Couples, Control and Kids
Published on 29 April, 2019 | Laura Guillon
Over the course of my career as a family lawyer, one of the things which I’ve become aware of is the difference between the perception of the kind of work which myself and my colleagues at Hall Brown Family Law deal with and the reality.
For instance, many individuals whose only experience of divorce is from the pages of our national newspapers are generally surprised to learn that the vast majority of divorces are resolved quite amicably.
Nevertheless, whilst most spouses are capable of ending marriages without rancour, some domestic relationships involve considerably more friction.
I’ve recently been talking to Gabriella Swerling, the Daily Telegraph’s Social Affairs and Religious Correspondent, regarding new research about the incidence of coercion and control (https://www.telegraph.co.uk/news/2019/03/09/men-becoming-increasing-victims-coercive-control-legal-experts/).
The study found that 53 per cent of the men who took part had experienced bullying or controlling behaviour at the hands of their partner – exactly the same percentage of women who reported falling victim to the same abusive conduct.
Of course, this isn’t the first time that such issues have been analysed.
In November, the Office for National Statistics (ONS) published data showing that some two million people in England and Wales aged between 16 and 59 experienced some form of domestic abuse in the 12 months to March last year (https://www.ons.gov.uk/peoplepopulationandcommunity/crimeandjustice/bulletins/domesticabuseinenglandandwales/yearendingmarch2018), roughly two-thirds of whom were men.
Some commentators have suggested that the official figures tracked by the ONS may only be the tip of the iceberg and that the frequency of abuse noted by the Telegraph may well be more accurate.
Coercive behaviour is defined by the Crown Prosecution Service as “an act or a pattern of acts of assault, threats, humiliation and intimidation or other abuse that is used to harm, punish, or frighten their victim”.
Even allowing for the fact that it became a specific criminal offence in December 2015, coercive control certainly remains a feature in cases which we handle, although it is true that many people find it difficult to admit that they have been subjected to it and even harder to bring to the attention of lawyers or the authorities.
Much of the control which I’ve been made aware of is financial (eg, keeping check on how money is being spent) and, as the statistics seem to show, is more used by men towards women than the other way ’round.
However, as the ONS and the new research has indicated, men are quite often on the receiving end too.

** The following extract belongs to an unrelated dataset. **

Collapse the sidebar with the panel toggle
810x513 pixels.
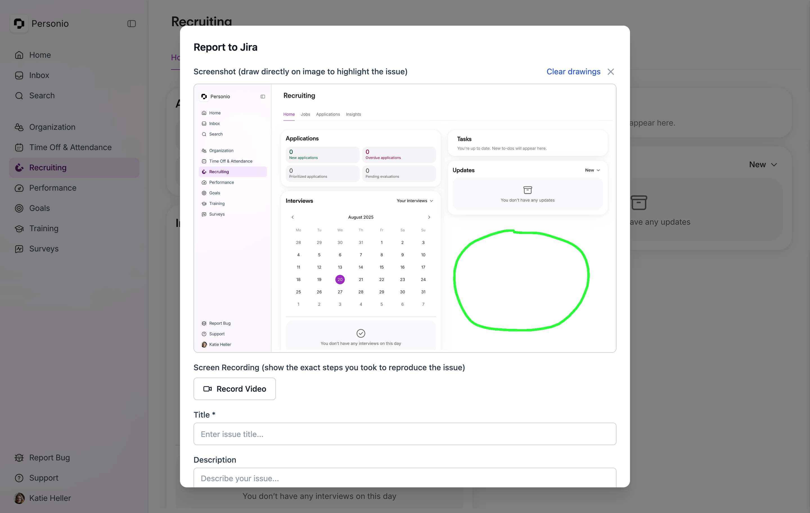click(132, 24)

As I have explained to the Telegraph, the women responsible sometimes engage in spying on who their partners are speaking to or socialising with but more often use fathers’ concerns about continued access to their children as a means of applying pressure.
Official research has noted how this can form a pattern of repeated behaviour rather than be a single, unfortunate episode.
The situation need not be entirely bleak, though.
Just as there can be lasting consequences for the victims, those found guilty of coercion are also being penalised.
The 9,053 offences of coercion and control recorded by police forces across England and Wales in the 12 months to the end of March last year resulted in 235 convictions, as a result of which 223 people were sentenced.
Three per cent of those individuals were women, something which might hopefully reassure more men who find themselves in abusive relationships in the future that their plight will be taken seriously.